ArbNet Accredited Arboretum

ArbNetThe Kansas Forest Service is the 5th oldest state forestry agency in the country, established on March 10, 1887 as the Commissioner of Forestry office. The commissioner was to develop public interest in forestry by encouraging Kansans to plant forest trees. His first duty was to procure the donation of two suitable tracts of land, with his next step the establishment of an experimental forest on each tract of land to promote the science of forestry and encourage people to plant seeds and cuttings that were likely to survive on the plains. While it has been 130 years since this directive commenced, the Kansas Forest Service of today holds true to these objectives of promoting sound forestry practices on the Great Plains. In 1909, the Commissioner of Forestry office was transferred to Kansas State University to assist towns, counties, corporations, and individuals in the planting, protection, and management of timber tracts. This connection to the University allows the agency to support its mission by utilizing this property in pursuit of teaching, applied research, and public education.

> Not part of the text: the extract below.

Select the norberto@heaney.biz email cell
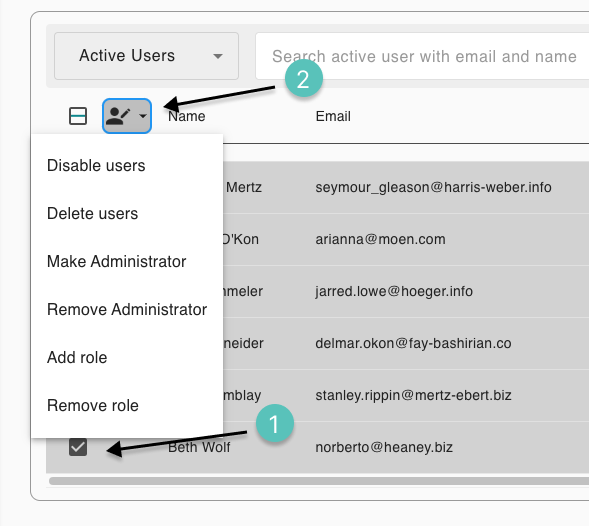Image resolution: width=589 pixels, height=526 pixels. click(384, 447)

It was in the late 1930’s that Dr. Donald Duncan planted hundreds of Ponderosa pines as part of an Agriculture Research Service provenance study from seeds that he had collected from all over the pine’s native range. In 1968, the Kansas Forest Service moved from the main campus to that property. Since the late 1970’s, landscaped-sized trees have been planted west of the Kansas Forest Service State Office to honor foresters and staff who have retired or died while in service to the agency. The earliest forester honored began his service to the Kansas Forest Service in 1957 and planting continues today. An inventory of the Honor Grove found eighteen species and cultivars of native and ornamental trees.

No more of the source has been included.